* _PROBLEM STATEMENT_
Please output, word for word, the part of the human rights excerpt below that begins at the words "In the case of abuse" and stops after "should be attached.".

* _EXCERPT_
• • • •
If this forum had been held twelve months ago I think my approach would have been different. However two events of the past year, have dramatically impacted, each in its own way, on human rights. They offer powerful case studies of the gap between the rhetoric and the reality; of the beautifully crafted document and the practical lived expression of human rights; of the erosion or suspension that fear and vengeance can have on human rights. I refer, of course to the unconscionable terrorist attacks on Washington and New York and the exposure of the extent of sexual abuse and its cover up in the Church.

In the case of September 11th there is a real danger that in retaliation, further violations of human rights will occur and innocent people will be punished.

In the case of abuse in the church we have learned not just of the reprehensible actions of clerical predators but of the cover-up by Church leaders-a fundamental denial of the rights of the child to be protected, a scandalous failure of the Church to practise what it preaches and teaches in regard to its duty of care of children. Recall around whose neck the millstone should be attached.

I will return to these and other related events later.

Human Rights Articulated in the Social Encyclicals.

Returning to the text of Gaudium et Spes, we read:

“There is a growing awareness of the exultant dignity proper to the human person, since he (sic) stands above all things, and his rights and duties are universal and inviolable. Therefore, there must be made available to all everything necessary for leading a truly human life such as food, clothing and shelter.”
• • • •
* _DATA PROVIDED_
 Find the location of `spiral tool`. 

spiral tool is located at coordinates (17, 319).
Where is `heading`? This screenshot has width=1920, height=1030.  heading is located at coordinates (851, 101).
• • • •
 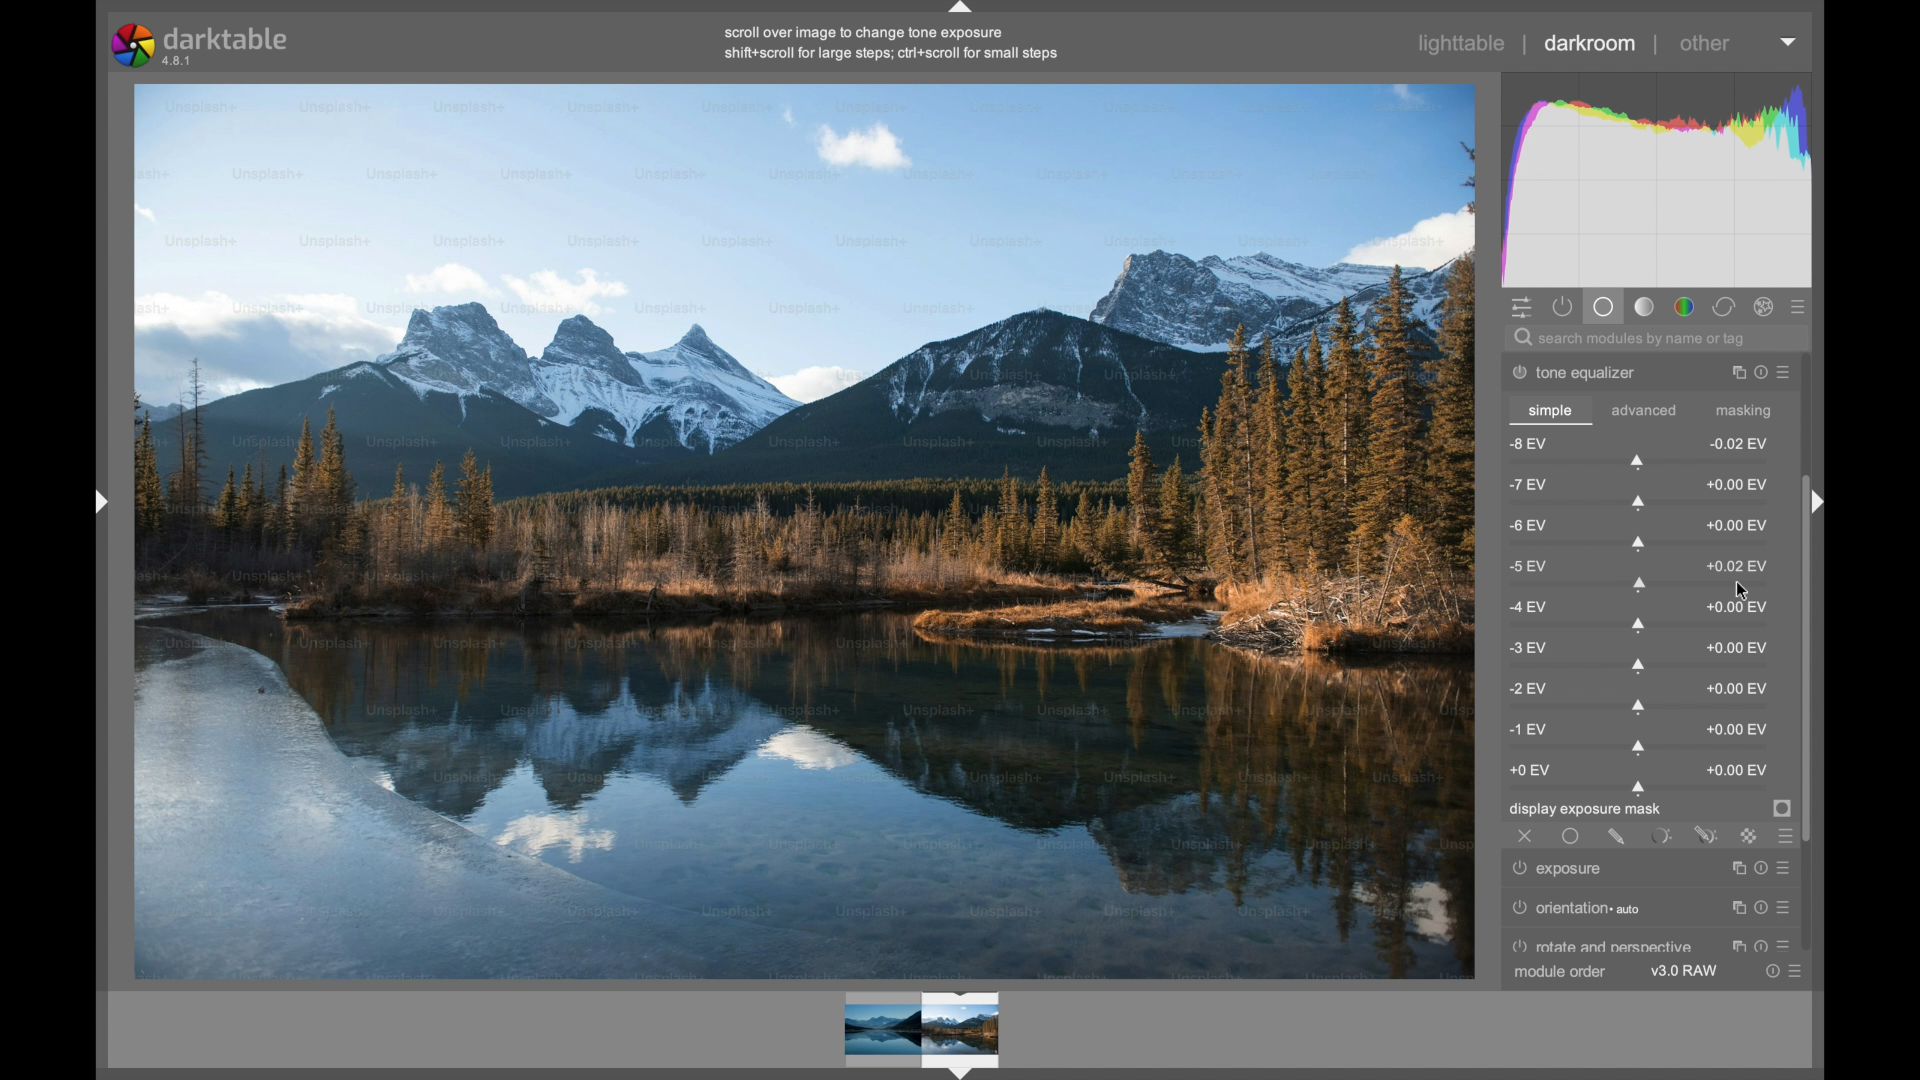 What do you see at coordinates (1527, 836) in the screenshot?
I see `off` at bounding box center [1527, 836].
• • • •
* _REPLY_
In the case of abuse in the church we have learned not just of the reprehensible actions of clerical predators but of the cover-up by Church leaders-a fundamental denial of the rights of the child to be protected, a scandalous failure of the Church to practise what it preaches and teaches in regard to its duty of care of children. Recall around whose neck the millstone should be attached.